The big stuff happened on his watch, but Schaefer never forget his roots in constituent service as a city councilman. As mayor, he made sure the potholes got patched. His do-it-now action memos to City Hall staffers got trash pulled from alleys and abandoned cars towed to the city yard on Pulaski Highway.

"People," he used to say, "people, people, people." Not a lot of eloquence there, but that's what government was all about, he said. That's why he made a career of public service.

He could have been mayor for several more years. Instead, he ran for governor in 1986. I think he did so, at least in part, to keep Steve Sachs from becoming governor.

Sachs had been a strong attorney general, pro-consumer and, therefore, viewed as anti-business by Schaefer's numerous business buddies. So he ran — and, after defeating Sachs in the primary, Schaefer took the general election in a landslide. He dressed up as an Admiral of the Chesapeake and stepped inside a box labeled "Baltimore's Gift To Maryland." A crane lifted the box to the deck of a boat and it sailed off to Annapolis. I'm not making this stuff up.

As governor, Schaefer got the General Assembly to authorize construction of the new stadiums in downtown Baltimore — one of which would be for a professional football team to replace the Colts.

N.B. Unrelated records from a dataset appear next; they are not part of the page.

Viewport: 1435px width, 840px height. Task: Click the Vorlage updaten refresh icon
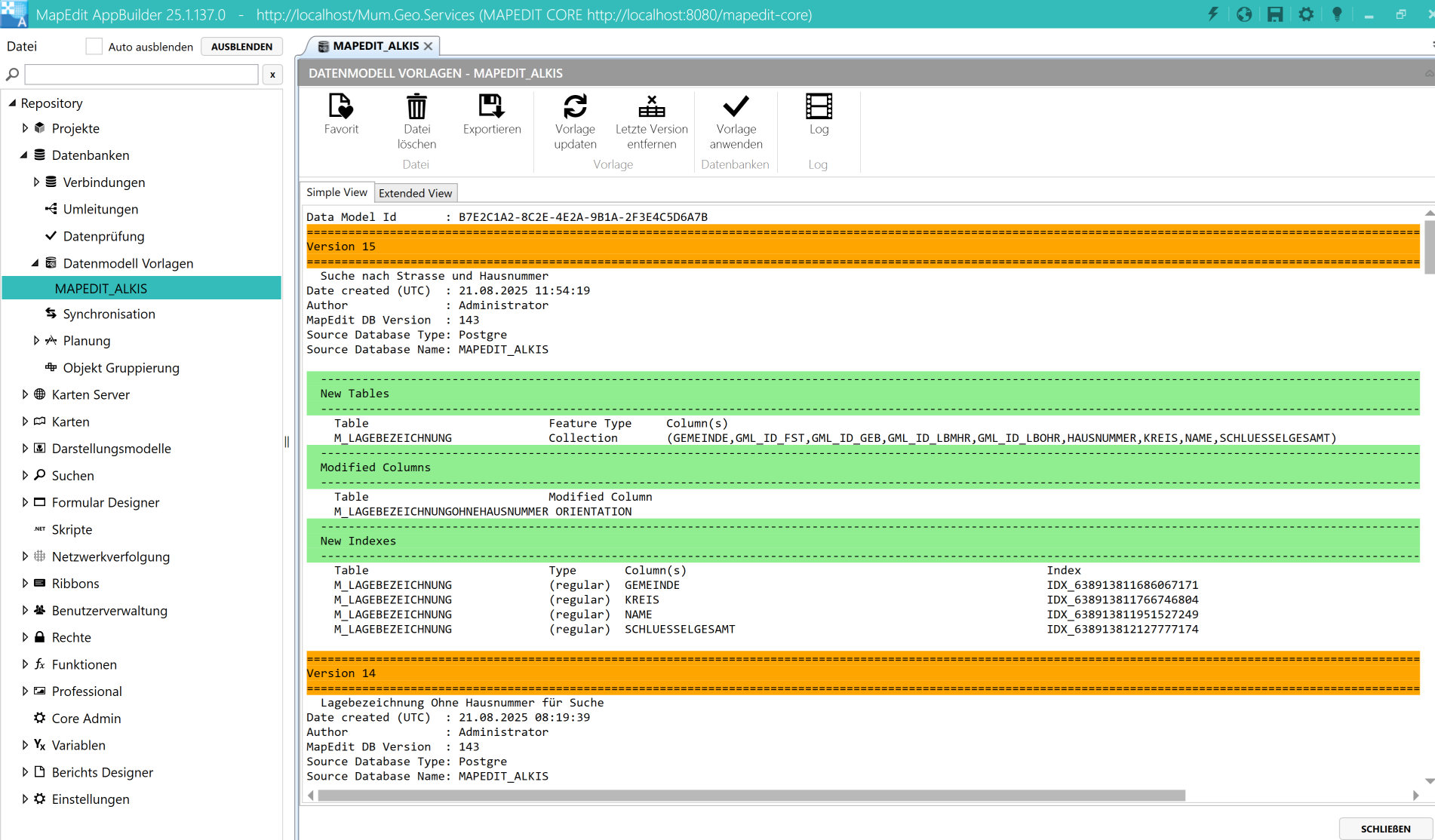click(575, 107)
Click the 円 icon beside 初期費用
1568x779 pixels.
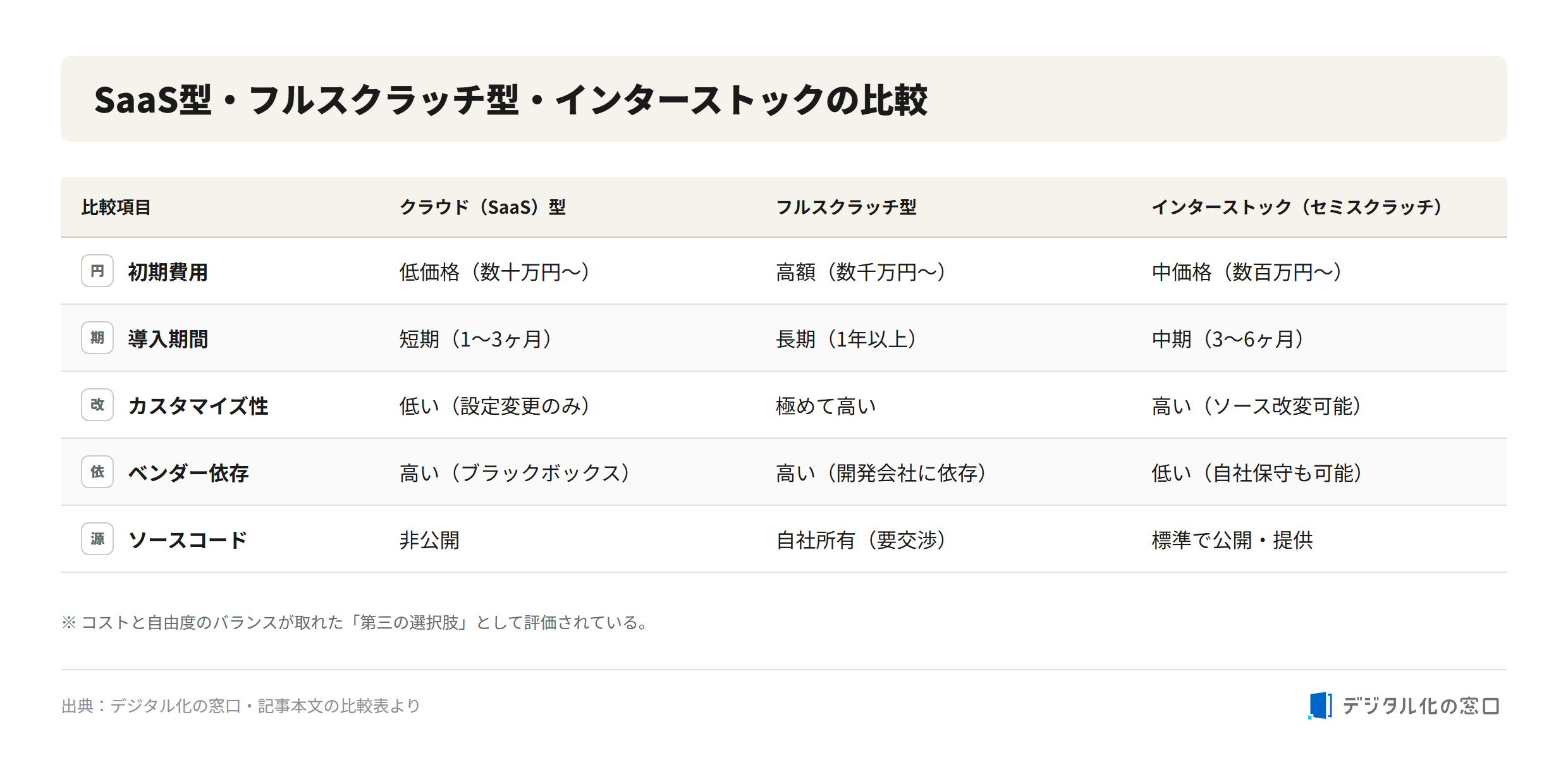pos(97,271)

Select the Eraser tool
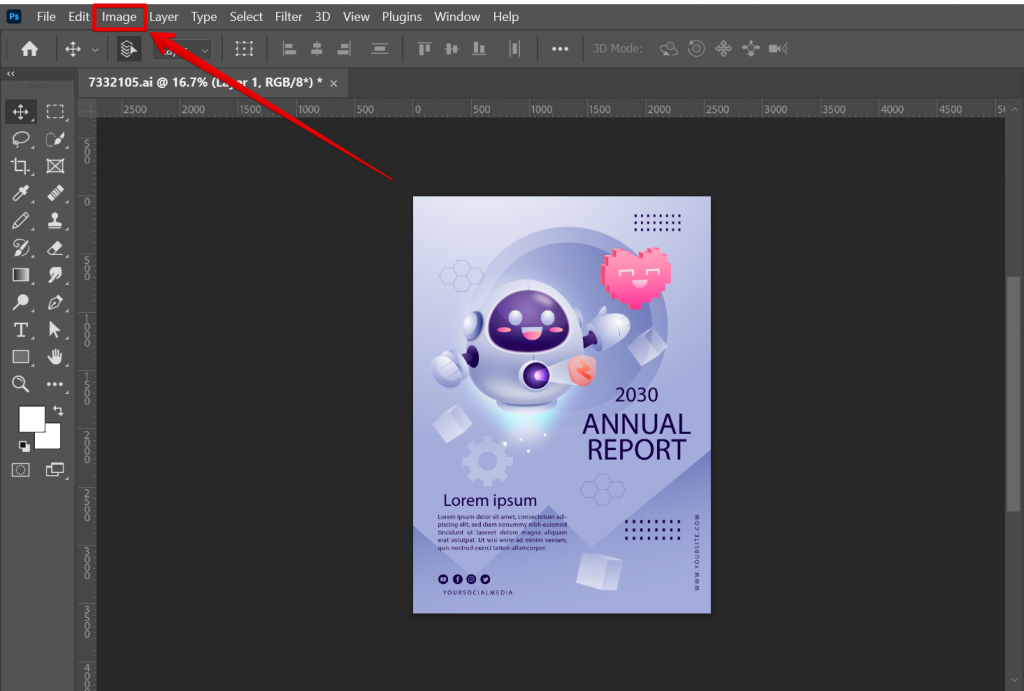pyautogui.click(x=56, y=248)
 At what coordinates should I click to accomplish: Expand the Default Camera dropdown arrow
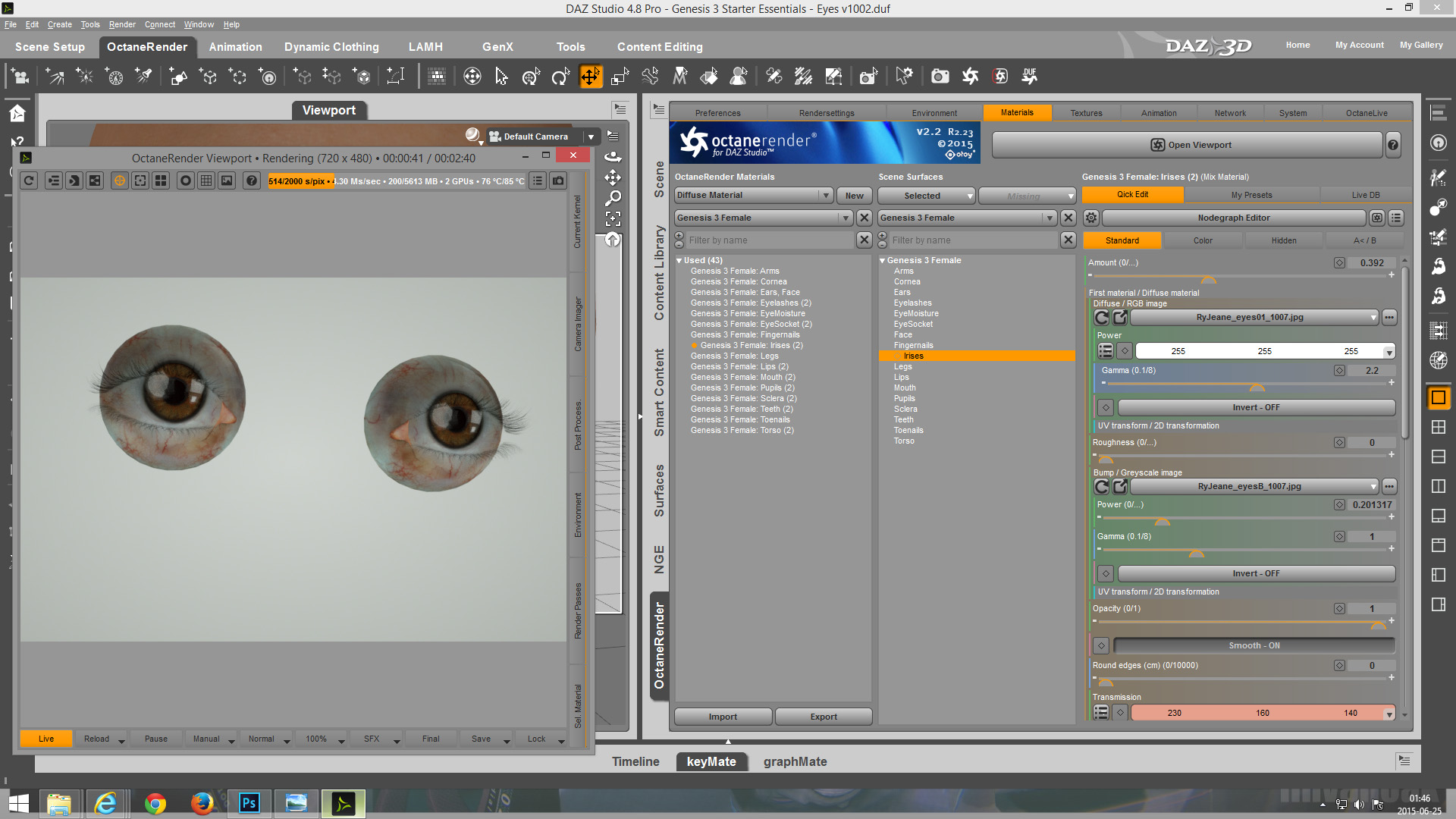coord(591,136)
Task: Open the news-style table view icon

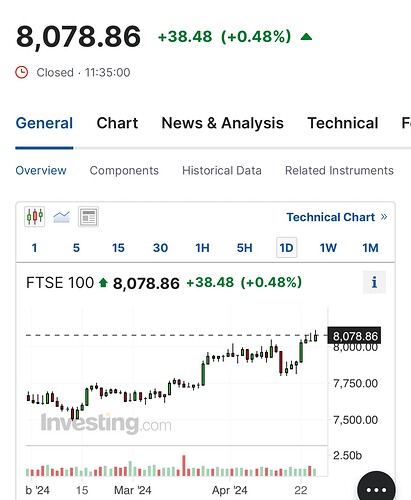Action: click(88, 217)
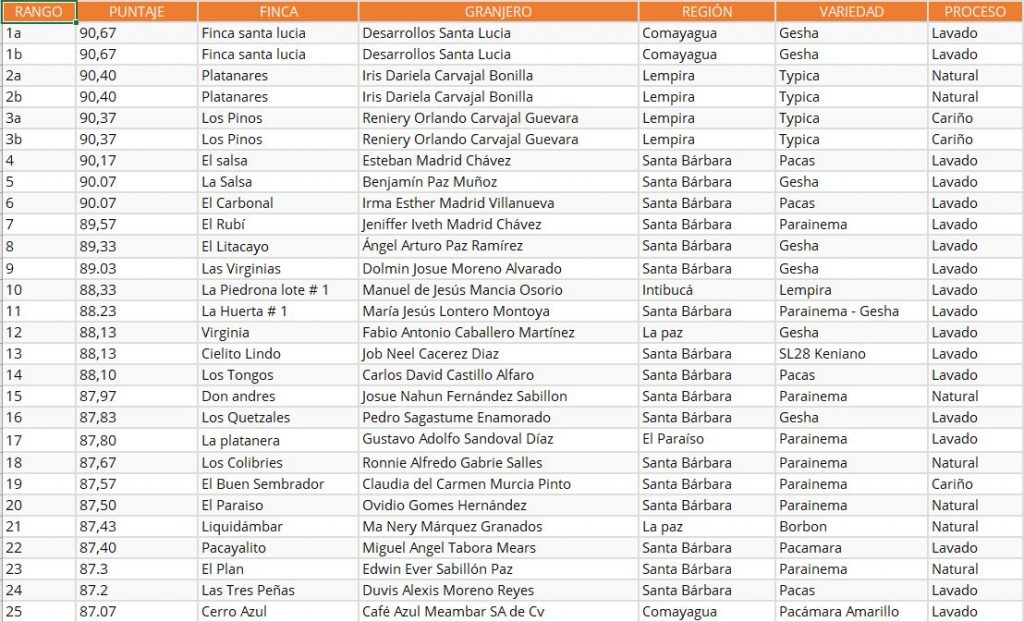Select the El Paraíso region cell
The width and height of the screenshot is (1024, 622).
[x=707, y=440]
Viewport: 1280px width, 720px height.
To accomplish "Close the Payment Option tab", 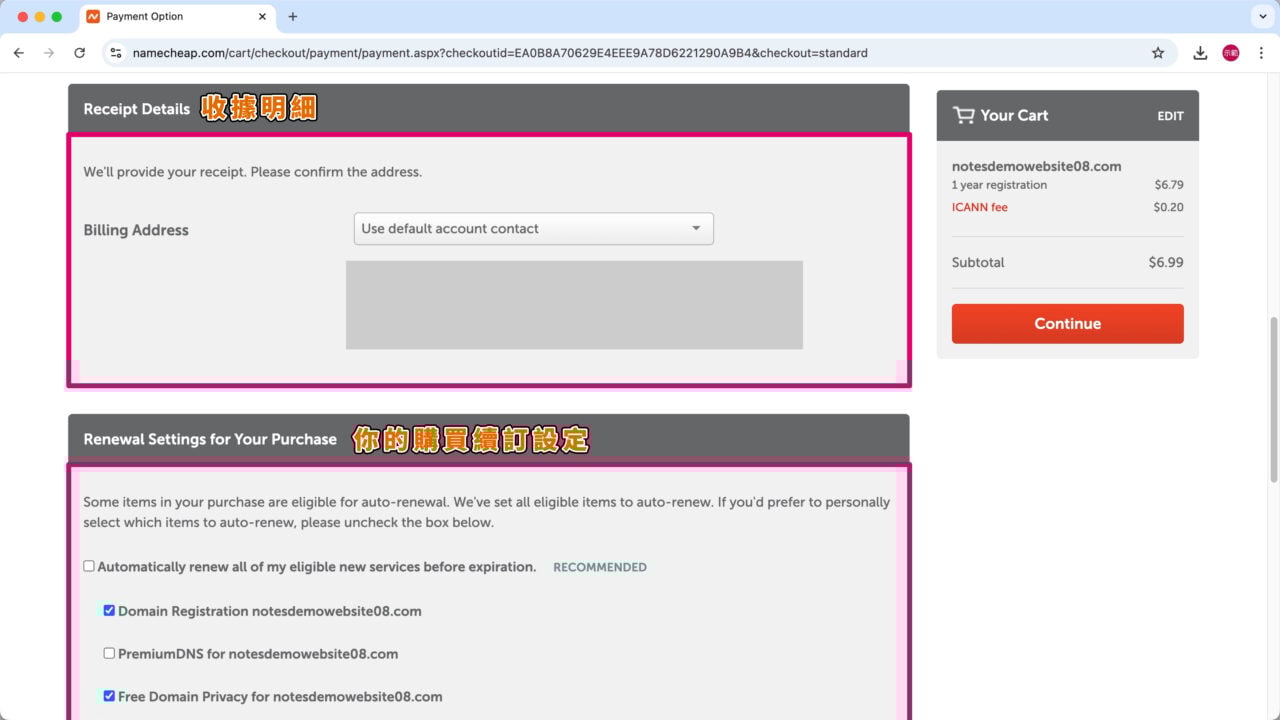I will [263, 17].
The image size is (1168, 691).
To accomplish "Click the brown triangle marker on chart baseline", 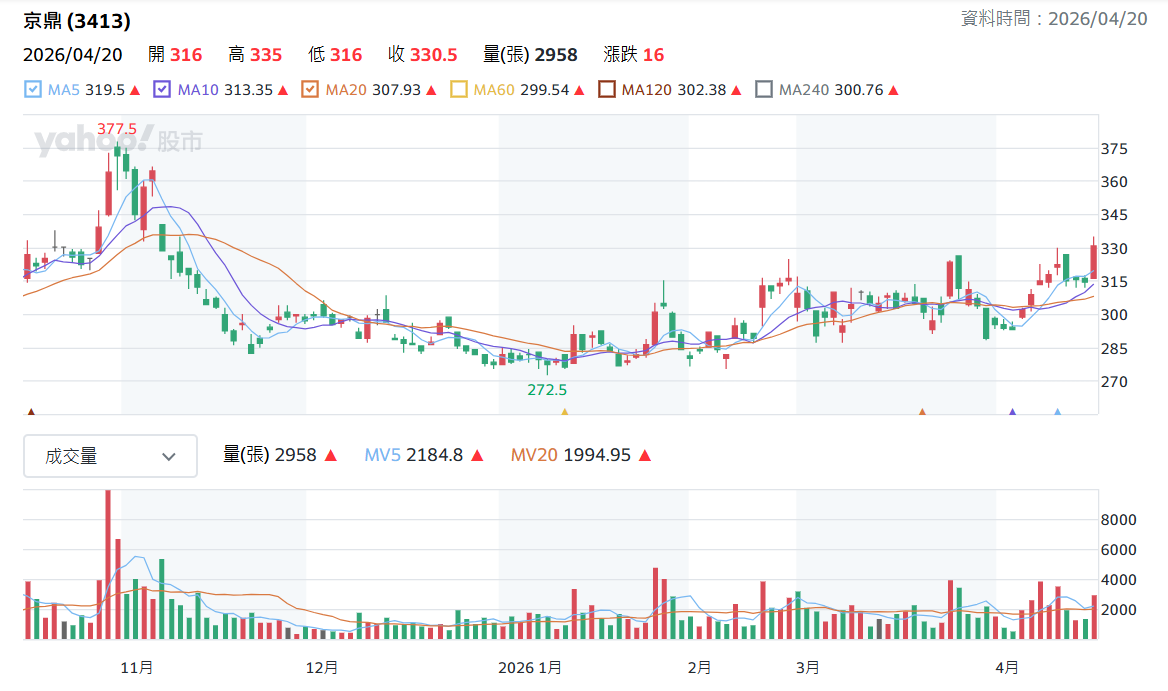I will click(x=31, y=411).
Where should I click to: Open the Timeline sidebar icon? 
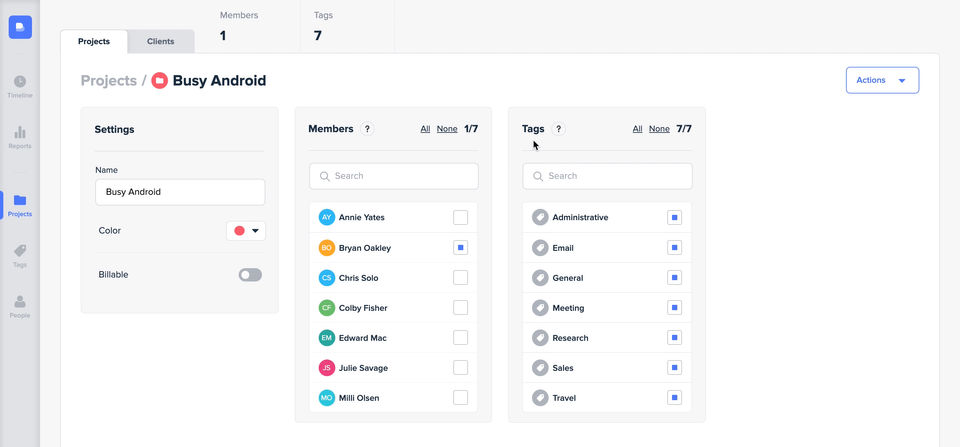[x=20, y=82]
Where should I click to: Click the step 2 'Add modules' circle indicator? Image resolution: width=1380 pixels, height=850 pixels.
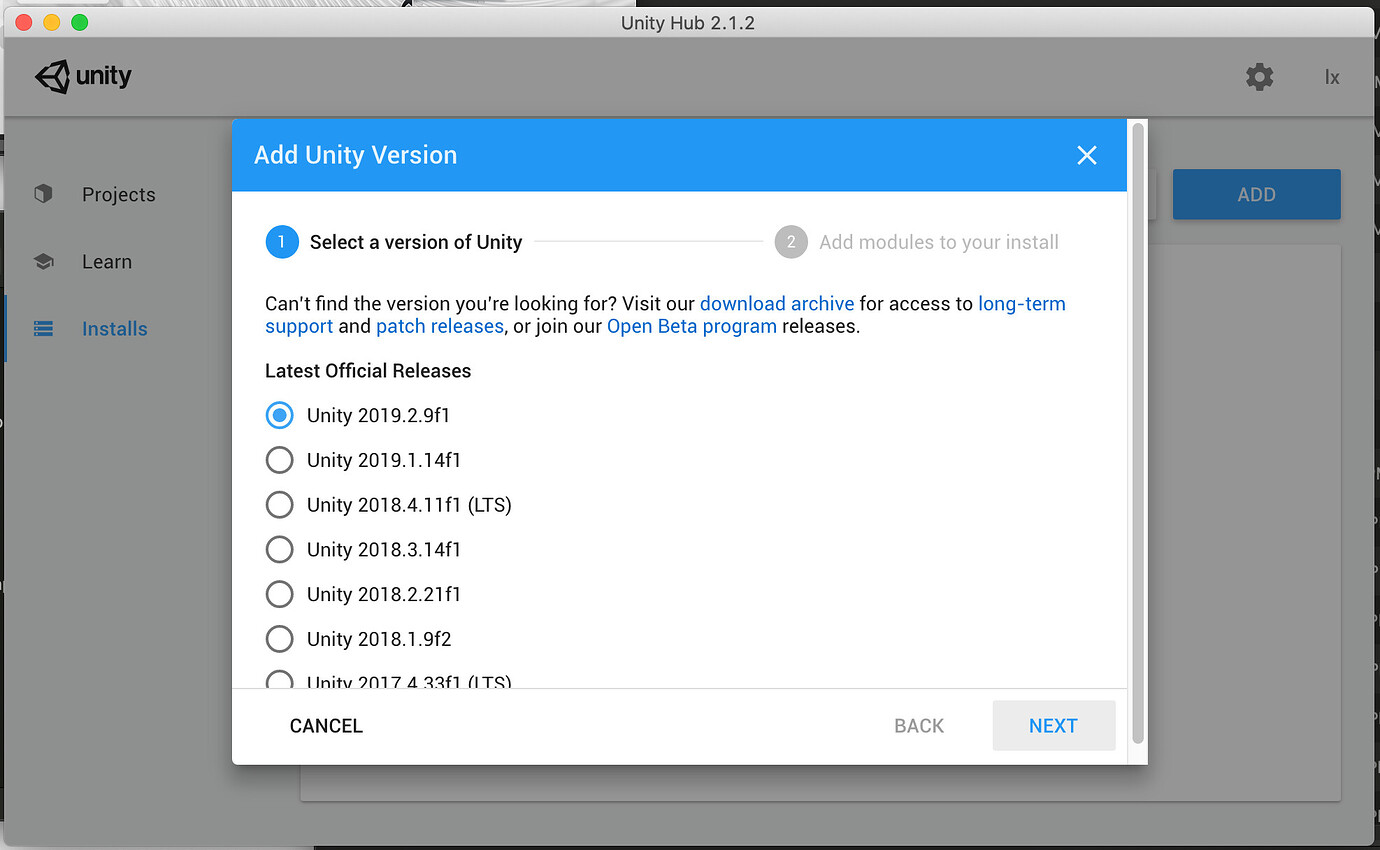[x=790, y=241]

The city had lost its beloved Colts in the middle of a snowy night, on Schaefer's watch, in 1984. The mayor went into a long, pouty-faced funk. To snap him out of it, his staff came up with a scheme to get Schaefer and the city "in the pink" after a long period of blue. So Pink Positive Day happened. Curbs were painted pink. Local TV personalities wore pink. There were pink balloons everywhere. Schaefer emerged from City Hall and waved to a crowd from the balcony. Hundreds of people wore pink and cheered from below. It was one of the most bizarre tableaus ever — like something the Argentine people might have done in tribute to Juan Peron in the good old days.

His first term as governor was fun. He had his longtime companion, Hilda Mae Snoops, buy drapes for the governor's mansion, and she commissioned a Victorian fountain, adorned with images of the flora and fauna of the Chesapeake, for the Government House lawn. The dedication — indeed, the blessing — of that fountain was one of the most peculiar moments in the long and peculiar life of William Donald Schaefer.

A large crowd formed on a rainy day. A clergyman in surplice spoke with British affectation, calling to mind Monty Python's Michael Palin leading a prayer in the chapel at an English boys school ("Oh, God, thou art so big — so very, very huge"). The reverend invoked "ye fowls of the air" and "ye beasts and ye cattle." He also used the phrases "cloven-hoofed" and "hooven" a lot. At the precise moment the fountain was unveiled, the reverend chimed: "Oh, God, thou art ever flowing with goodness." After that, Hilda Mae invited us all into the mansion for a boxed lunch of fish sticks and baked beans.

Through his second term as governor and, later, his stint as state comptroller, Schaefer was not as much fun. He became sour and frustrated. He said inappropriate things, and then finally slipped out of public sight. A whole new generation of political leaders had emerged by that time — a whole new generation of Marylanders, for that matter — and they could not appreciate what this cantankerous old guy had achieved years ago, in Baltimore, when he seemed to be the only true-believer standing in the street.